▶ Exercise brief: Copy out the entire listing word for word.

### Entries supplied ###

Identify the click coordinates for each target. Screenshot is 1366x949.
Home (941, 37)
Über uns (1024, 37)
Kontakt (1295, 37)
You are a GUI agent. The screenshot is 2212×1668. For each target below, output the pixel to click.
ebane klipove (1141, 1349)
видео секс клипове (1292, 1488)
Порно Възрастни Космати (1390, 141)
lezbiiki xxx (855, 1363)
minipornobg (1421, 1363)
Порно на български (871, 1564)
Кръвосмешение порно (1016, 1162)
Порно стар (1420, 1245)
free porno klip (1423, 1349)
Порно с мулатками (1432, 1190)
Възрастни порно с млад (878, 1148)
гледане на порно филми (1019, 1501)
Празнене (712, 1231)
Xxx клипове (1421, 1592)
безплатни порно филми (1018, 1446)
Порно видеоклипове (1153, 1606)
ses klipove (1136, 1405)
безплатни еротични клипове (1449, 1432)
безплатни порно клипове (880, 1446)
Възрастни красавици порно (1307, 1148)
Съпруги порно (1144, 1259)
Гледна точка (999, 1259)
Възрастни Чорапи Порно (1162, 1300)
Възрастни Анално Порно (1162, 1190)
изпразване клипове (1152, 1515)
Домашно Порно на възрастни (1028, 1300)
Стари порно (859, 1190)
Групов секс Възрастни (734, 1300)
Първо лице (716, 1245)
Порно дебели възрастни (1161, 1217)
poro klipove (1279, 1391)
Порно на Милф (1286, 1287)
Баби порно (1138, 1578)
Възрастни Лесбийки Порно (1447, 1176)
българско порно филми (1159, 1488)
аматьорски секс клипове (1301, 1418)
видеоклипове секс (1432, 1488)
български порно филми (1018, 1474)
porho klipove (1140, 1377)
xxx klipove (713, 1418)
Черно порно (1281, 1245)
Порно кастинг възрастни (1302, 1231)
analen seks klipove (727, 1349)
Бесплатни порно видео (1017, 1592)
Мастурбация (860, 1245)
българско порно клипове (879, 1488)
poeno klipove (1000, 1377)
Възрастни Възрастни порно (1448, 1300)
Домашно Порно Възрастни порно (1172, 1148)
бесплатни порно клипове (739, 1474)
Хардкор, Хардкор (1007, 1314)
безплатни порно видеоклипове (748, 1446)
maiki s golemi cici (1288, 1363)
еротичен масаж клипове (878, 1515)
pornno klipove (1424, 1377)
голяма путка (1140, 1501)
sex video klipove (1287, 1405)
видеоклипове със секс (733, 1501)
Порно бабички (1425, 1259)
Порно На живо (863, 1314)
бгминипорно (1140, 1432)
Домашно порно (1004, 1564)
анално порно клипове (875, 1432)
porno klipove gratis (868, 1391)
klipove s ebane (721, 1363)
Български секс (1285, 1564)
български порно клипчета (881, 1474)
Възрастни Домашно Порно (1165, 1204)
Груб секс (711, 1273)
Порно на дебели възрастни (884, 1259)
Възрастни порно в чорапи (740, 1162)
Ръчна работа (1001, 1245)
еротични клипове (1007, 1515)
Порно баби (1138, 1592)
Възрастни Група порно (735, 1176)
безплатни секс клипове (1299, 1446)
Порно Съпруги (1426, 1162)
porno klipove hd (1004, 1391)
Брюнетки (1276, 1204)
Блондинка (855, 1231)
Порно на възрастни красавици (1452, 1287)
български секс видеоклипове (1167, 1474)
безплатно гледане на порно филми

###

▶ Response to this task:
Identify the click coordinates for each target. Screenshot is 1366x949.
Home (941, 37)
Über uns (1024, 37)
Kontakt (1295, 37)
You are a GUI agent. The screenshot is 2212×1668. For each target below, output the pixel to click.
ebane klipove (1141, 1349)
видео секс клипове (1292, 1488)
Порно Възрастни Космати (1390, 141)
lezbiiki xxx (855, 1363)
minipornobg (1421, 1363)
Порно на български (871, 1564)
Кръвосмешение порно (1016, 1162)
Порно стар (1420, 1245)
free porno klip (1423, 1349)
Порно с мулатками (1432, 1190)
Възрастни порно с млад (878, 1148)
гледане на порно филми (1019, 1501)
Празнене (712, 1231)
Xxx клипове (1421, 1592)
безплатни порно филми (1018, 1446)
Порно видеоклипове (1153, 1606)
ses klipove (1136, 1405)
безплатни еротични клипове (1449, 1432)
безплатни порно клипове (880, 1446)
Възрастни красавици порно (1307, 1148)
Съпруги порно (1144, 1259)
Гледна точка (999, 1259)
Възрастни Чорапи Порно (1162, 1300)
Възрастни Анално Порно (1162, 1190)
изпразване клипове (1152, 1515)
Домашно Порно на възрастни (1028, 1300)
Стари порно (859, 1190)
Групов секс Възрастни (734, 1300)
Първо лице (716, 1245)
Порно дебели възрастни (1161, 1217)
poro klipove (1279, 1391)
Порно на Милф (1286, 1287)
Баби порно (1138, 1578)
Възрастни Лесбийки Порно (1447, 1176)
българско порно филми (1159, 1488)
аматьорски секс клипове (1301, 1418)
видеоклипове секс (1432, 1488)
български порно филми (1018, 1474)
porho klipove (1140, 1377)
xxx klipove (713, 1418)
Черно порно (1281, 1245)
Порно кастинг възрастни (1302, 1231)
analen seks klipove (727, 1349)
Бесплатни порно видео (1017, 1592)
Мастурбация (860, 1245)
българско порно клипове (879, 1488)
poeno klipove (1000, 1377)
Възрастни Възрастни порно (1448, 1300)
Домашно Порно Възрастни порно (1172, 1148)
бесплатни порно клипове (739, 1474)
Хардкор, Хардкор (1007, 1314)
безплатни порно видеоклипове (748, 1446)
maiki s golemi cici (1288, 1363)
еротичен масаж клипове (878, 1515)
pornno klipove (1424, 1377)
голяма путка (1140, 1501)
sex video klipove (1287, 1405)
видеоклипове със секс (733, 1501)
Порно бабички (1425, 1259)
Порно На живо (863, 1314)
бгминипорно (1140, 1432)
Домашно порно (1004, 1564)
анално порно клипове (875, 1432)
porno klipove gratis (868, 1391)
klipove s ebane (721, 1363)
Български секс (1285, 1564)
български порно клипчета (881, 1474)
Възрастни Домашно Порно (1165, 1204)
Груб секс (711, 1273)
Порно на дебели възрастни (884, 1259)
Възрастни порно в чорапи (740, 1162)
Ръчна работа (1001, 1245)
еротични клипове (1007, 1515)
Порно баби (1138, 1592)
Възрастни Група порно (735, 1176)
безплатни секс клипове (1299, 1446)
Порно Съпруги (1426, 1162)
porno klipove hd (1004, 1391)
Брюнетки (1276, 1204)
Блондинка (855, 1231)
Порно на възрастни красавици (1452, 1287)
български секс видеоклипове (1167, 1474)
безплатно гледане на порно филми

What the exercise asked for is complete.